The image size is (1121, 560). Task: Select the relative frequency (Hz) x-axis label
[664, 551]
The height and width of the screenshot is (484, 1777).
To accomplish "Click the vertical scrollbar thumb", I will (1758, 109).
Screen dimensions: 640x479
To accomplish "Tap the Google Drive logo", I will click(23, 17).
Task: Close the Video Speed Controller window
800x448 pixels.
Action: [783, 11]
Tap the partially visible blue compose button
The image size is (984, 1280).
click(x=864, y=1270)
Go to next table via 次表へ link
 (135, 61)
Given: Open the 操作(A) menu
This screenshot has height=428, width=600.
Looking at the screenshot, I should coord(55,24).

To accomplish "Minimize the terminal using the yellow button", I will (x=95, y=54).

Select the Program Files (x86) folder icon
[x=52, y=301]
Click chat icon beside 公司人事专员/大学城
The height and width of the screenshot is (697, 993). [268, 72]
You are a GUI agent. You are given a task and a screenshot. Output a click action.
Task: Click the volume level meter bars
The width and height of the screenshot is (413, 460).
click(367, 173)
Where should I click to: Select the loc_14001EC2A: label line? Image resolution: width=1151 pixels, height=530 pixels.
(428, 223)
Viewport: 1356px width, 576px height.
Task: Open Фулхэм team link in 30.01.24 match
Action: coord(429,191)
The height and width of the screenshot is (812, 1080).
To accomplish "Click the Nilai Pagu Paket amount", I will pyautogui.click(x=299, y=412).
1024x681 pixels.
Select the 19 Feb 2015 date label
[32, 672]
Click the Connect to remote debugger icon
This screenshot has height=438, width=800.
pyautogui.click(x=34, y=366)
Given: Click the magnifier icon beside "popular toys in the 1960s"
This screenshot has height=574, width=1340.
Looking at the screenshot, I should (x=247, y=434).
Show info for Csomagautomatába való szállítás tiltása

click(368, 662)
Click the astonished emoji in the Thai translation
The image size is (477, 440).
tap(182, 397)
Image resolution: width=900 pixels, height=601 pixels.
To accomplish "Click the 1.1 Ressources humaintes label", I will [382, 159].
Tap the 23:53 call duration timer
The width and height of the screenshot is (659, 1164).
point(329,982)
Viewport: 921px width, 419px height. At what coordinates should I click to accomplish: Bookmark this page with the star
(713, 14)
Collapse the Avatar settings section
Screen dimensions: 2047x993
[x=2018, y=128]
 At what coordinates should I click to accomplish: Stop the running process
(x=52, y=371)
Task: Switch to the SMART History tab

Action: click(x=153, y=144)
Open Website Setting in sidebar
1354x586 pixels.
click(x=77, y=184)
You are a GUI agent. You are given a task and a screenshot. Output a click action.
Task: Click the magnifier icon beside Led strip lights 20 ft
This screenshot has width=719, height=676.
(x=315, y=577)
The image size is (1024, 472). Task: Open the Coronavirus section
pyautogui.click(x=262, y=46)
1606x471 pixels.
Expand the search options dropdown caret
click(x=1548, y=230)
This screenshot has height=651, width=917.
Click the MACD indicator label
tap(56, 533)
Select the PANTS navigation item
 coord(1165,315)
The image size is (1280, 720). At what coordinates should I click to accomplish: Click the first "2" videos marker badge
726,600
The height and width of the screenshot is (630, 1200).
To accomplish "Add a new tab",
-*-
Transcribe the records. Keep every word exactly as it stands.

The image size is (1121, 560). Task: Select the relative frequency (Hz) x-axis label
[664, 551]
The height and width of the screenshot is (484, 1777).
To accomplish "Click the vertical scrollbar thumb", I will (1758, 109).
Screen dimensions: 640x479
To accomplish "Tap the Google Drive logo", I will click(23, 17).
Task: Close the Video Speed Controller window
800x448 pixels.
Action: [783, 11]
Tap the partially visible blue compose button
The image size is (984, 1280).
click(x=864, y=1270)
Go to next table via 次表へ link
 (135, 61)
Given: Open the 操作(A) menu
This screenshot has height=428, width=600.
Looking at the screenshot, I should coord(55,24).

To accomplish "Minimize the terminal using the yellow button", I will (x=95, y=54).

Select the Program Files (x86) folder icon
[x=52, y=301]
Click chat icon beside 公司人事专员/大学城
The height and width of the screenshot is (697, 993). [268, 72]
You are a GUI agent. You are given a task and a screenshot. Output a click action.
Task: Click the volume level meter bars
The width and height of the screenshot is (413, 460).
click(367, 173)
Where should I click to: Select the loc_14001EC2A: label line? Image resolution: width=1151 pixels, height=530 pixels.
(428, 223)
Viewport: 1356px width, 576px height.
Task: Open Фулхэм team link in 30.01.24 match
Action: coord(429,191)
The height and width of the screenshot is (812, 1080).
To accomplish "Click the Nilai Pagu Paket amount", I will pyautogui.click(x=299, y=412).
1024x681 pixels.
Select the 19 Feb 2015 date label
[32, 672]
Click the Connect to remote debugger icon
This screenshot has height=438, width=800.
pyautogui.click(x=34, y=366)
Given: Click the magnifier icon beside "popular toys in the 1960s"
This screenshot has height=574, width=1340.
Looking at the screenshot, I should (x=247, y=434).
Show info for Csomagautomatába való szállítás tiltása

click(368, 662)
Click the astonished emoji in the Thai translation
The image size is (477, 440).
tap(182, 397)
Image resolution: width=900 pixels, height=601 pixels.
To accomplish "Click the 1.1 Ressources humaintes label", I will [382, 159].
Tap the 23:53 call duration timer
The width and height of the screenshot is (659, 1164).
point(329,982)
Viewport: 921px width, 419px height. At what coordinates should I click to accomplish: Bookmark this page with the star
(713, 14)
Collapse the Avatar settings section
Screen dimensions: 2047x993
[x=2018, y=128]
 At what coordinates should I click to accomplish: Stop the running process
(x=52, y=371)
Task: Switch to the SMART History tab

Action: click(x=153, y=144)
Open Website Setting in sidebar
1354x586 pixels.
click(x=77, y=184)
You are a GUI agent. You are given a task and a screenshot. Output a click action.
Task: Click the magnifier icon beside Led strip lights 20 ft
This screenshot has width=719, height=676.
(x=315, y=577)
The image size is (1024, 472). Task: Open the Coronavirus section
pyautogui.click(x=262, y=46)
1606x471 pixels.
Expand the search options dropdown caret
click(x=1548, y=230)
This screenshot has height=651, width=917.
Click the MACD indicator label
tap(56, 533)
Select the PANTS navigation item
 coord(1165,315)
The image size is (1280, 720). At what coordinates should I click to accomplish: Click the first "2" videos marker badge
726,600
The height and width of the screenshot is (630, 1200).
To accomplish "Add a new tab",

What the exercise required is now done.